Trademark law protects both consumers and sellers by avoiding situations where the marks of two sellers are so similar that a consumer familiar with one mark might believe that products sold under the other mark are produced by or associated with the owner of the first mark. Trademark protection helps to ensure that a consumer making a purchase is not deceived as to the source of the goods. This protects consumers, so that they get what they think they are getting, and protects sellers from competitors who might unfairly sell products using a mark that is likely to be confused with an earlier mark.
You obtain rights in a trademark by using the mark in commerce in connection with the sale of goods or with the promoting and providing of services. A earlier user of a mark will enjoy protection against later users of confusingly similar marks. Traditionally, a trademark could not be reserved in advance; it had to actually be used before any rights in the mark arose. But now, a federal trademark application can be filed without actual use if it is based on an “intent to use” the trademark within a specified amount of time.

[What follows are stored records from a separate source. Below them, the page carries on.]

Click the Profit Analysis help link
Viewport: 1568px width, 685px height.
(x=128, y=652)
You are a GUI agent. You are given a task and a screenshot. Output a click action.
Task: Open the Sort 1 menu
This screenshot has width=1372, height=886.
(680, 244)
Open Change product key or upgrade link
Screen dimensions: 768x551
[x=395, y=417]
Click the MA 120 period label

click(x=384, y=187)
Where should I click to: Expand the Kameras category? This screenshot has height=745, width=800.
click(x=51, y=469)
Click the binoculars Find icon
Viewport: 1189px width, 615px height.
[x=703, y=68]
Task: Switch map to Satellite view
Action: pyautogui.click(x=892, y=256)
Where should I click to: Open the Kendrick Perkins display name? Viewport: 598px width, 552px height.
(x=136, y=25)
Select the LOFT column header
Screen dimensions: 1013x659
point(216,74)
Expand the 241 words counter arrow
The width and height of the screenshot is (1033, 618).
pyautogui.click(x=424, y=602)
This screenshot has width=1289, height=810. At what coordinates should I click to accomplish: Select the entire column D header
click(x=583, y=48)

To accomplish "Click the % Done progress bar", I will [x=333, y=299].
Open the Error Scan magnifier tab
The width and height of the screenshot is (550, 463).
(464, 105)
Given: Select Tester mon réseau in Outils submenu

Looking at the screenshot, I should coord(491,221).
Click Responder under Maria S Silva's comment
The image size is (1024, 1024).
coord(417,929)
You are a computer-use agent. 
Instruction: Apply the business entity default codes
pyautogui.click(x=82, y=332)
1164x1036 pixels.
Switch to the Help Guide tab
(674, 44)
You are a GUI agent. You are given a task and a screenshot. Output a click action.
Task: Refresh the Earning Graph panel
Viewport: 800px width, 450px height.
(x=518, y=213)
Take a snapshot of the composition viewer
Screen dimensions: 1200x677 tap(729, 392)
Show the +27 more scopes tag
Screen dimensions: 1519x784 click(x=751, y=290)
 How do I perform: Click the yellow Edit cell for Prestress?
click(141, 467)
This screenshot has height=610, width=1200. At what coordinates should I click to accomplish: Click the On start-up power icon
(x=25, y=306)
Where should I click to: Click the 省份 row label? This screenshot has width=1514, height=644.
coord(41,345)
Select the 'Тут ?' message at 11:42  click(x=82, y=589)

Registration for a trademark is not required. You can establish rights in a mark based on legitimate use of the mark in commerce. However, registration gives the owner of the mark greater rights and power than mere usage, such as,
- constructive notice to the public of the registrant’s claim of ownership of the mark;
- a legal presumption of the registrant’s ownership of the mark and the registrant’s exclusive right to use the mark nationwide on or in connection with the goods or services listed in the registration;
- the ability to bring an action concerning the mark in federal court;
- the use of the US registration as a basis to obtain registration in foreign countries; and
- the ability to file the US registration with the US Customs Service to prevent importation of infringing foreign goods.
Anyone who claims rights in a mark may use the TM (trademark) or SM (service mark) designation with the mark to alert the public to the claim. It is not necessary to have a registration, or even a pending application, to use these designations. The claim may or may not be valid. The registration symbol ® may only be used when the mark is federally registered with the USPTO. It is improper to use this symbol at any point before the registration issues. The symbols are to designate the mark as protected, and are not considered part of the mark.
A good, strong trademark can become a very valuable asset of your business because it helps to identify you and separate you from your competitors, and your customers may continue to buy from you and buy new products from you based purely on the strength of your mark.